Abstract
At 4.44 billion bushels worth an estimated $57.7 billion dollars, soybeans are one of the most produced crops in the United States and are appraised using a standard grading system set by the USDA(NASS, 2022). The grading and inspection process is based on twenty factors, including six that are visual based (USDA, 2020). The aim of this research is to apply texture-based image analysis to assess visual indicators of damage in soybeans and demonstrate potential use in increasing efficiency and consistency in soybean grading. Surface texture is one of the characteristics that is examined by inspectors as part of assessing soybean damage, while “image texture” is a calculated set of parameters that are used in image processing and analysis to quantify the apparent actual texture captured in an image. In this study, texture analysis using Haralick textural features is performed on sets of soybean images to assess damage types (as defined by the USDA inspection handbook and visual reference images) and improve soybean classification.
Introduction
The United States produced 4.44 billion bushels of soybeans in 2021 worth an estimated $57.5 billion, an all-time production high and a five percent increase from the year before (NASS, 2022). In 2021 Louisiana produced 55.1 million bushels worth $694.5 million (NASS, 2021). Soybeans are currently inspected and appraised using a standard grading system set forth by the USDA. The resulting grade influences the price at which a quantity of soybeans can be sold. This grading system considers several factors such as heating, odor, damage, and insect infestation among others when giving a grade to soybeans being sold (USDA, 2020). USDA certified inspectors take samples for grading directly from the transport truck and grade them at the point of sale. Inspectors use either a hand or mechanical probe to take a sample of at least 125g. The sample is first inspected for foul odors and insect infestation. A portion of the original sample is then separated, and the moisture content is determined. The sample is subsequently tested for dockage where the amount of damaged soybeans and materials other than grains (MOGs) is recorded(USDA, 2020). In order to determine dockages during the grading process the USDA uses a set of Visual Reference Images (VRIs) that provide the inspectors with an image of the different types of damages that can occur in soybeans (USDA, 2016). The soybean samples are compared to the VRIs to determine type and amount of damage. This visual determination of dockages in conjunction with amount of MOGs, odor, heating, moisture, and other factors are the basis of the inspector’s grade determination.

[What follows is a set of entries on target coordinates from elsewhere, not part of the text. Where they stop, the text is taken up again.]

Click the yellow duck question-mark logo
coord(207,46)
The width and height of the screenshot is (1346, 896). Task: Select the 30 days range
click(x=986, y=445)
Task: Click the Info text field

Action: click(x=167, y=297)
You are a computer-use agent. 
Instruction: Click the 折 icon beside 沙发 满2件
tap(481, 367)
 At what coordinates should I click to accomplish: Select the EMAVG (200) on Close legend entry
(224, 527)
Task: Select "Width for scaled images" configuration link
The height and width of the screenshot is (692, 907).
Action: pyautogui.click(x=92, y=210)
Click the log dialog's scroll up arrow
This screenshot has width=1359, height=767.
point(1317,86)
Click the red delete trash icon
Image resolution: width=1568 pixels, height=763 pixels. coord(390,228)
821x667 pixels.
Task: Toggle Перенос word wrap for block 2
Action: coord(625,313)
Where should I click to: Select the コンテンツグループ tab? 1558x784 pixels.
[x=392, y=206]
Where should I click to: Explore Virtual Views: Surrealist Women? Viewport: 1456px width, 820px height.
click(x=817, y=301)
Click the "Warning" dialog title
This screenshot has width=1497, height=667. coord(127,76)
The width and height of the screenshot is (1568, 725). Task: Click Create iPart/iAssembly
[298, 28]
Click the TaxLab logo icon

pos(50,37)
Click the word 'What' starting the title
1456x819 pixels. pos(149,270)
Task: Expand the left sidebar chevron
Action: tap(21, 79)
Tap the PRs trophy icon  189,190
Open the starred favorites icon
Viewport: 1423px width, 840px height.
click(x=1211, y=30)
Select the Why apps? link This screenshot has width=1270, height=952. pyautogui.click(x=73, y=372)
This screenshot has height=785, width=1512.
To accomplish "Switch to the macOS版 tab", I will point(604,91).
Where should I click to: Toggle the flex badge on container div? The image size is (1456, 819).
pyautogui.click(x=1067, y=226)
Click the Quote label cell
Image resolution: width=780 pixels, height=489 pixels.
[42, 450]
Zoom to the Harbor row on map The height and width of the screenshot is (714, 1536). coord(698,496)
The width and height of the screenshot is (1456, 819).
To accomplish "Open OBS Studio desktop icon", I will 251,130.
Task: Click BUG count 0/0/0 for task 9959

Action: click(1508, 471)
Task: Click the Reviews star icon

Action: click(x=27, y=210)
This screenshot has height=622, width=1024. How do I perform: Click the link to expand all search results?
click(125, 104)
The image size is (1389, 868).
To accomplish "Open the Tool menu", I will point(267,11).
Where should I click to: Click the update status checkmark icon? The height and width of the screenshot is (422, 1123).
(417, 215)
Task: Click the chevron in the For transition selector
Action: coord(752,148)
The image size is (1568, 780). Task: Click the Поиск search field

There exists a need for increased accuracy and automation in the grading process, with opportunity arising in improved visual evaluation of soybeans. Methods of image processing and analysis (Gonzalez R. C., 2008), which apply mathematical operations and algorithms to extract data from digital images are a natural fit for improving visual analysis. Image processing and analysis techniques have been used previously to detect damage found in soybeans, for example in an automatic method of counting and separating damaged soybeans using size, shape, and color (Wattana, Siriluk, & Khotwit, 2018), along with efforts to identify soybeans with mildewed, insect damaged, skin-damaged, broken, and partly defective kernels using color, shape, and texture analysis (Liu et al., 2015). Color features in the RGB color space have been used to classify soybean seeds into sound, heat damaged, green frost damaged, and stink bug damaged categories with increased accuracy (Shatadal & Tan, 2003). Mold damage of soybeans was identified based on the variance in light reflectance between the mold damaged and non- mold damaged areas on the surface (Gunasekaran, Cooper, & Berlage, 1988). The hue, saturation and intensity (HSI) color space has been used in conjunction with morphological operators to detect and segment MOGs, split soybeans, and contaminated soybeans(Momin, Yamamoto, Miyamoto, Kondo, & Grift, 2017).Near-infrared hyperspectral imaging has been used to nondestructively determine soybean viability(Baek et al., 2019). Image processing and analysis techniques have also been used to detect fungal disease symptoms in the leaves, stems, and fruit of various groups such as fruits, vegetables, commercial crops, and cereals(Pujari, Yakkundimath, & Byadgi, 2015).
Texture analysis is the characterization of regions in an image by quantifying qualities described by terms such as coarse or smooth as a function of the spatial variation in pixel intensities. Multiple methods have been developed to achieve this, such as grey-level co-occurrence matrixes (GLCM), Laplace filters, and granulometric analysis (Kupidura, 2019). Haralick features, the method used in this study, are based on the grey-level co-occurrence matrix (GLCM), a statistical method of characterizing the spatial relationship of pixels in a greyscale image(Haralick, Shanmugam, & Dinstein, 1973). The GLCM is constructed by recording how often two grey-level pixels appear next to each other in an image. While some of the features identified by Haralick “relate to specific textural characteristics of the image such as homogeneity, contrast, and presence of organized structure”, other features only “characterize the complexity and nature of the grey tone transitions (Haralick et al., 1973).”The Haralick features were originally and still are used to classify aerial and satellite images into various land use categories. In recent years Haralick features have been applied to medical imaging to discriminate lung abnormalities (Zayed & Elnemr, 2015).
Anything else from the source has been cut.